Wichtiger werde es laut Schmidt, die sogenannte Logik des Bildes zu hinterfragen. Etwa beim Pufferjacken-Papst: „Man sollte sich fragen, ob es andere Aufnahmen davon gibt. Wenn der Papst mit so einer Jacke rausgeht, sollte es doch mehr Bilder geben“, so Schmidt. Wir werden uns in Zukunft fragen müssen: Was genau soll passiert sein? Gibt es Zeugen? Gibt es noch andere Aufnahmen, die das Ereignis belegen?

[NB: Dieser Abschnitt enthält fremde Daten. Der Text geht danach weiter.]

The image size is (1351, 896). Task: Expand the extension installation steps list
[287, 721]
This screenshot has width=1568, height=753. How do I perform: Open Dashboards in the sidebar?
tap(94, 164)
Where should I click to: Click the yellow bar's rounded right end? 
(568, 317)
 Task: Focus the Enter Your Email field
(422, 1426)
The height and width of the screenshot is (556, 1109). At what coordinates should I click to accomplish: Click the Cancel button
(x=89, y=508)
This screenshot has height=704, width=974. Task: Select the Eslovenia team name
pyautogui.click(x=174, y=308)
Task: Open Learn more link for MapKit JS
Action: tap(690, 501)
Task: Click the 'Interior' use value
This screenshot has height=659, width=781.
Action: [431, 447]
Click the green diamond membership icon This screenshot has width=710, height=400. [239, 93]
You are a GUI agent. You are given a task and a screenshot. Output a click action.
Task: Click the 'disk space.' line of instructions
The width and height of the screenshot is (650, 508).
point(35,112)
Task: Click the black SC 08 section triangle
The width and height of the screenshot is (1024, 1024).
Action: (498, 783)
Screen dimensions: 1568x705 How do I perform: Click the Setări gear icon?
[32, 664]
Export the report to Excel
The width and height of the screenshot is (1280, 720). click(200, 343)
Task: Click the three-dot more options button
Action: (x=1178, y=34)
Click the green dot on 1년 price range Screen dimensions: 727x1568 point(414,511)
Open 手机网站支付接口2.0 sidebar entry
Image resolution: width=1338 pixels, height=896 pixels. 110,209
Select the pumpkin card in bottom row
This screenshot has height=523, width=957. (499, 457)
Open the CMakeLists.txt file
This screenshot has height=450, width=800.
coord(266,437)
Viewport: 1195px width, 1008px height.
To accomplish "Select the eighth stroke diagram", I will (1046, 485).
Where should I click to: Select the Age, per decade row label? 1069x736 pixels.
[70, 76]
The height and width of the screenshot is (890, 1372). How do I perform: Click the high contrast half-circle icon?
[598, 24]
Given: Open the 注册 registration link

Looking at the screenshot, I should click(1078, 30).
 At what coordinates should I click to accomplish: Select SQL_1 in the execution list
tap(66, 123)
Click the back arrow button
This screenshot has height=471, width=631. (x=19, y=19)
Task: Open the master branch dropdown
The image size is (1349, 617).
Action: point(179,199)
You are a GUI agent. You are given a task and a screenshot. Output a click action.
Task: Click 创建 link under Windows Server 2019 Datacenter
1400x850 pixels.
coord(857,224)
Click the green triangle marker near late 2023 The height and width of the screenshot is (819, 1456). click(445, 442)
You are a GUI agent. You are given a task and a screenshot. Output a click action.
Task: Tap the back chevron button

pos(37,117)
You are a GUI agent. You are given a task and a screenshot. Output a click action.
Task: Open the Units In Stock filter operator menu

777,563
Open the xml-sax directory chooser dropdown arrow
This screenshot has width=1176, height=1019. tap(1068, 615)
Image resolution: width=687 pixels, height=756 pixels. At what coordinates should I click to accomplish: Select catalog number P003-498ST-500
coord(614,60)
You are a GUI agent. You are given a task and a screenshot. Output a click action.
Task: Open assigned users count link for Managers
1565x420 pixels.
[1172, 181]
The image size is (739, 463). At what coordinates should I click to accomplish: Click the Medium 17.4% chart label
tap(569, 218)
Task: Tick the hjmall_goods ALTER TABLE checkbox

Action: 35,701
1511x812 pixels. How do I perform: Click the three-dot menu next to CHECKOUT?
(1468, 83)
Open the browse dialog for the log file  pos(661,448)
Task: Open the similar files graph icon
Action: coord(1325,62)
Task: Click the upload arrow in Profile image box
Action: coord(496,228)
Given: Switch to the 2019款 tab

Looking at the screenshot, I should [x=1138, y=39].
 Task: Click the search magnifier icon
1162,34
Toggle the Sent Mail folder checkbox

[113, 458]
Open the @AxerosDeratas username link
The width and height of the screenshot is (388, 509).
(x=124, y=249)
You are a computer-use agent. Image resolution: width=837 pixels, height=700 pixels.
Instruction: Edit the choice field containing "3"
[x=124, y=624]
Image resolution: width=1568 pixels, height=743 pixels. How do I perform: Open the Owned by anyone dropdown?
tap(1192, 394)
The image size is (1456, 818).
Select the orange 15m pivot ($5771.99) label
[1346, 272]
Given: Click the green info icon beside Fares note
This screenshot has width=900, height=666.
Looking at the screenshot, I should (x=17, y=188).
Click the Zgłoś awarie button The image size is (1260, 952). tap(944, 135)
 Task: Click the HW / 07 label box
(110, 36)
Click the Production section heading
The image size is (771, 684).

Meta-Daten von Fotos geben Auskunft
Bei der APA sind journalistische Grundsätze, die heute diskutiert werden, seit Jahrzehnten Standard. Die Metadaten von APA-Fotos erklären, wo und von wem ein Foto aufgenommen wurde. KI-Bilder haben die APA und ihre internationalen Nachrichtenagentur-Partner aus ihrem Bilder-Pool ausgeschlossen. Innerhalb Österreichs schickt die APA eigene Fotografen los. Hier sensibilisiert die Nachrichten- und Bildagentur im Umgang mit KI, in APA-Datenbanken werden aktuell keine KI-generierten Bilder eingespielt. Luzia Strohmayer-Nacif hatte bei der APA nur einmal mit einem KI-Bild zu tun. Es war Winter und die APA-Fotografen hatten sich gerade daran abgearbeitet, dass es in Tirol nicht schneit. „Da sah eine Kollegin plötzlich, wie im PictureDesk-Redaktionssystem ein Bild von einem Skifahrer im Schnee daherkommt. Sie dachte sich: Wo wurde das denn aufgenommen?“ Im Quelltext stand, dass das Foto mit Midjourney erstellt wurde. „Wir haben das Bild dann offline genommen und mit dem Bildlieferanten den Dialog gesucht“, erzählt Strohmayer-Nacif.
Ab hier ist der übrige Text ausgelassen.